Group Health Insurance: What It Is, How It Works, Benefits (2024)

What Is a Group Health Insurance Plan?

Group Insurance health plans provide coverage to a group of members, usually comprised of company employees or members of an organization. Group health members usually receive insurance at a reduced cost because the insurer’s risk is spread across a group of policyholders. There are plans such as these in both the U.S. and Canada.

Key Takeaways

  • Group members receive insurance at a reduced cost because the insurer’s risk is spread across a group of policyholders.
  • Plans usually require at least 70% participation in the plan to be valid.
  • Premiums are split between the organization and its members, and coverage may be extended to members' families and/or other dependents for an extra cost.
  • Employers can enjoy favorable tax benefits for offering group health insurance to their employees.

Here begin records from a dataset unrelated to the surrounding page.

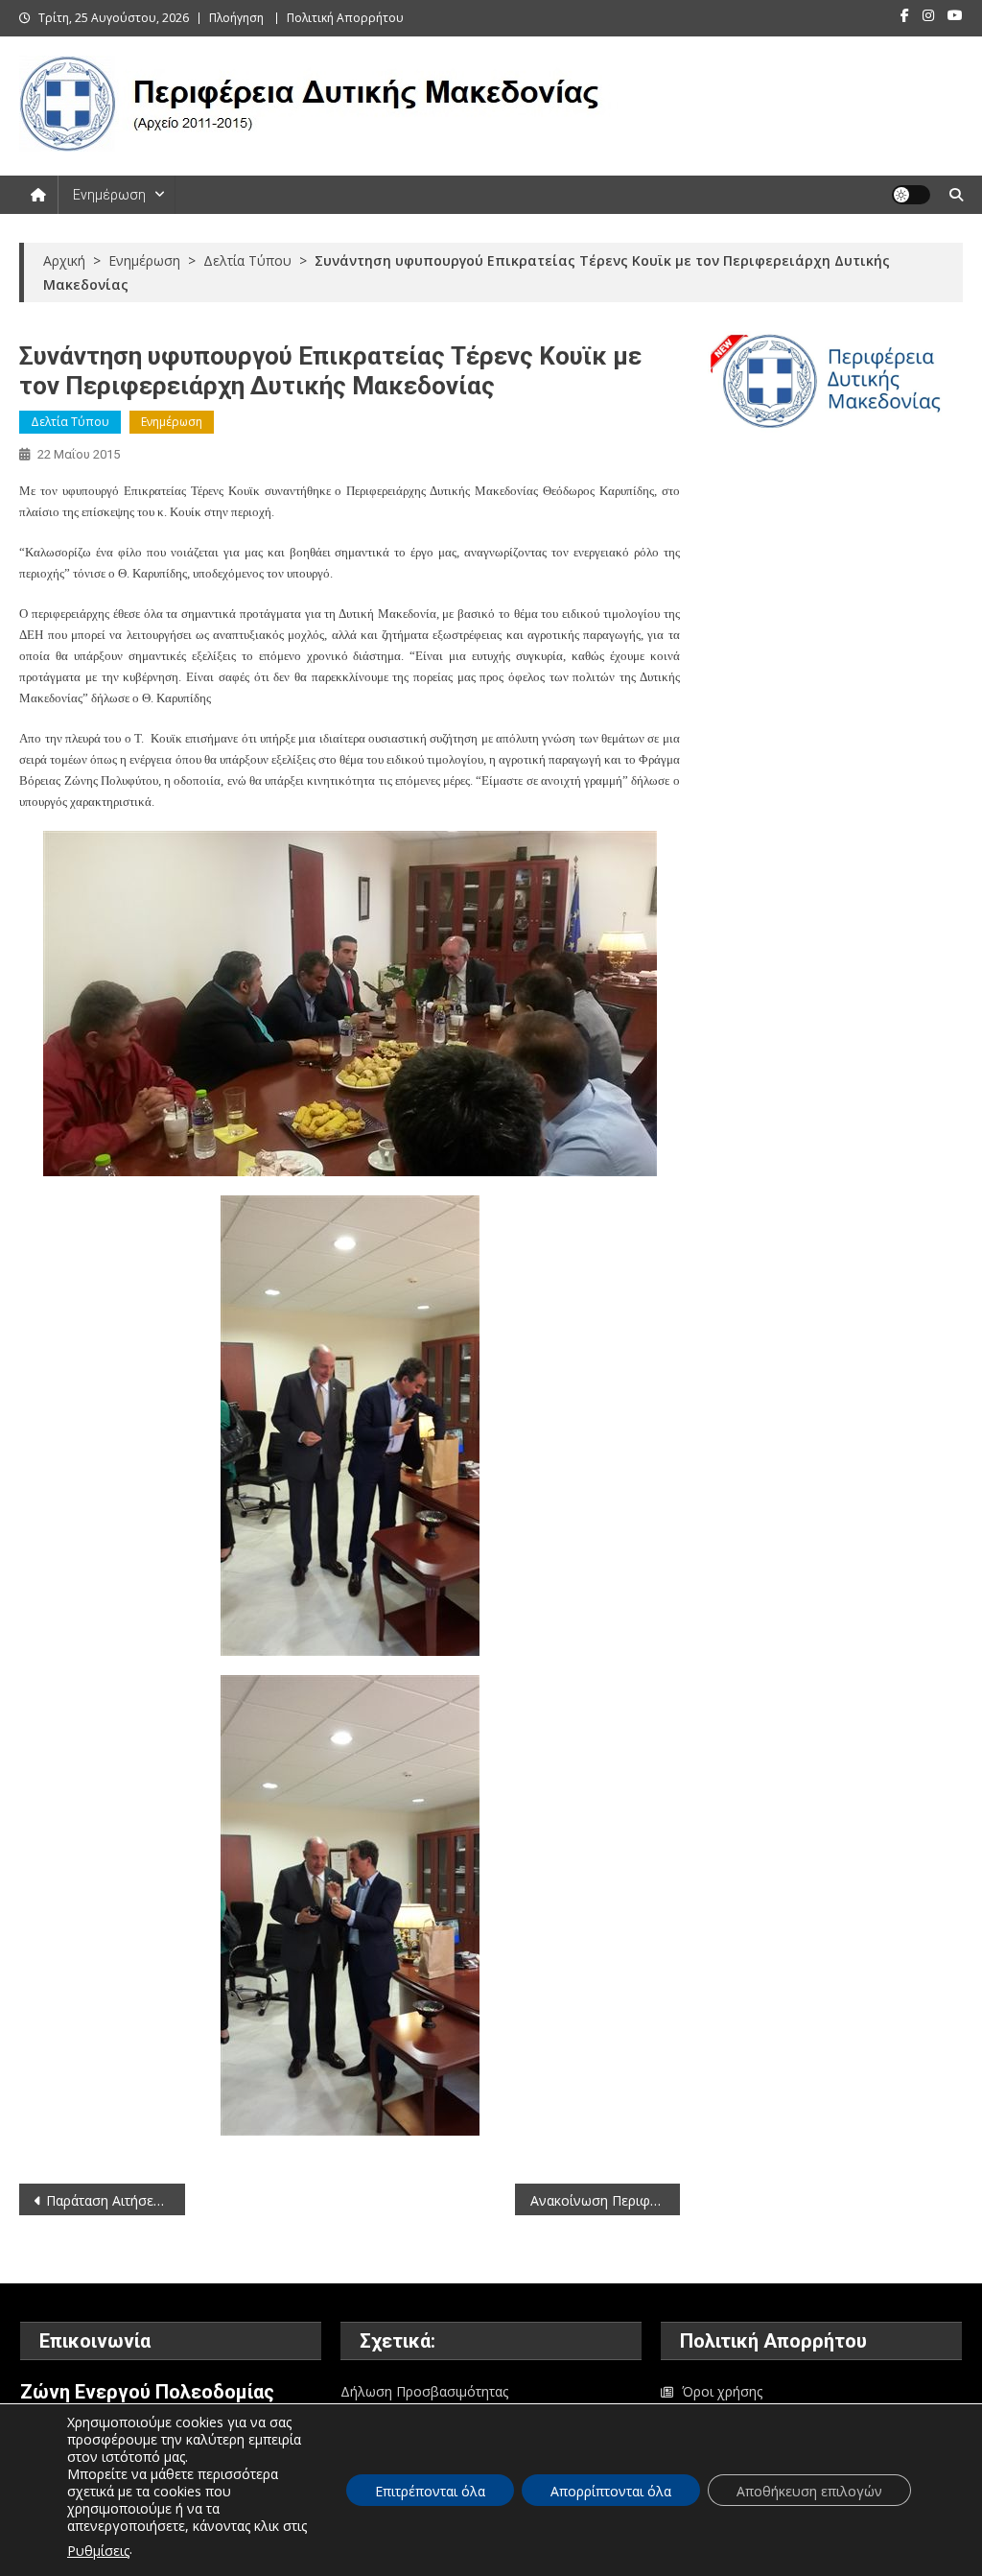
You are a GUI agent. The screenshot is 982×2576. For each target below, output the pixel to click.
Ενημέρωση (109, 194)
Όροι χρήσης (722, 2391)
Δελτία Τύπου (70, 422)
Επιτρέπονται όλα (430, 2491)
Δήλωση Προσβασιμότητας (424, 2391)
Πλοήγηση (236, 18)
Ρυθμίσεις (98, 2550)
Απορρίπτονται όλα (610, 2491)
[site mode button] (911, 194)
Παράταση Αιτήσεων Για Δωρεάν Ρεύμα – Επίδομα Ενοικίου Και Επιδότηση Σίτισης (115, 2200)
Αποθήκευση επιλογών (809, 2491)
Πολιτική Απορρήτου (345, 18)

How Group Health Insurance Works

Group health insurance plans are purchased by companies and organizations and then offered to their members or employees. Plans can only be purchased by groups, which means individuals cannot purchase coverage through these plans. Plans usually require at least 70% participation in the plan to be valid. Because of the many differences—insurers, plan types, costs, and terms and conditions—between plans, no two are ever the same.

Once the organization chooses a plan, group members are given the option to accept or decline coverage. In certain areas, plans may come in tiers, where insured parties have the option of taking basic coverage or advanced insurance with add-ons. The premiums are split between the organization and its members based on the plan. Health insurance coverage may also be extended to the immediate family and/or other dependents of group members for an extra cost.

The cost of group health insurance is usually much lower than individual plans because the risk is spread across a higher number of people. Simply put, this type of insurance is cheaper and more affordable than individual plans available on the market because more people buy into the plan.

History of Group Health Insurance

The earliest known example of group coverage for health services dates to 1798, when Congress established the U.S. Marine Hospital for Navy seamen. Participation was compulsory, with deductions coming from salaries. Other examples include the mining, lumber, and railroad industries in the late 1800s, which had a vested interest in ensuring the health of its workers.

Montgomery Ward is credited with establishing the nation’s first group health insurance policy in 1910. The policy did not reimburse workers for medical expenses, but provided cash payments to workers equal to half their wages in the event of injury or illness.

The progressive political movement of the early 1900s led to several proposals to establish compulsory national health insurance. However, these proposals failed to counter opposition from doctors, who objected to uniform fee structures; labor groups, which felt their power would be weakened; and insurance companies, which feared encroachment on their business.

Employer-sponsored group health insurance grew rapidly in the 1940s as a way for employers to get around wage controls set during World War II. In 1943, the War Labor Board introduced wage caps but did not include insurance premiums as part of the cap. As such, employers were free to offer health insurance to attract and retain workers, resulting in a tripling of health insurance coverage by the end of the war.

But this failed to address the needs of retirees and other non-working adults. Federal efforts to provide coverage to those groups led to the Social Security Amendments of 1965, which laid the foundation for Medicare and Medicaid.

Benefits of a Group Health Insurance Plan

The primary advantage of a group plan is that it spreads risk across a pool of insured individuals. This benefits the group members by keeping premiums low, and insurers can better manage risk when they have a clearer idea of who they are covering. Insurers can exert even greater control over costs through health maintenance organizations (HMOs), in which providers contract with insurers to provide care to members.

The HMO model tends to keep costs low, at the cost of restrictions on the flexibility of care afforded to individuals. Preferred provider organizations (PPOs) offer the patient a greater choice of doctors and easier access to specialists but tend to charge higher premiums than HMOs.

48.5%

The percent of the U.S. population covered by employer-provided group health insurance in 2021.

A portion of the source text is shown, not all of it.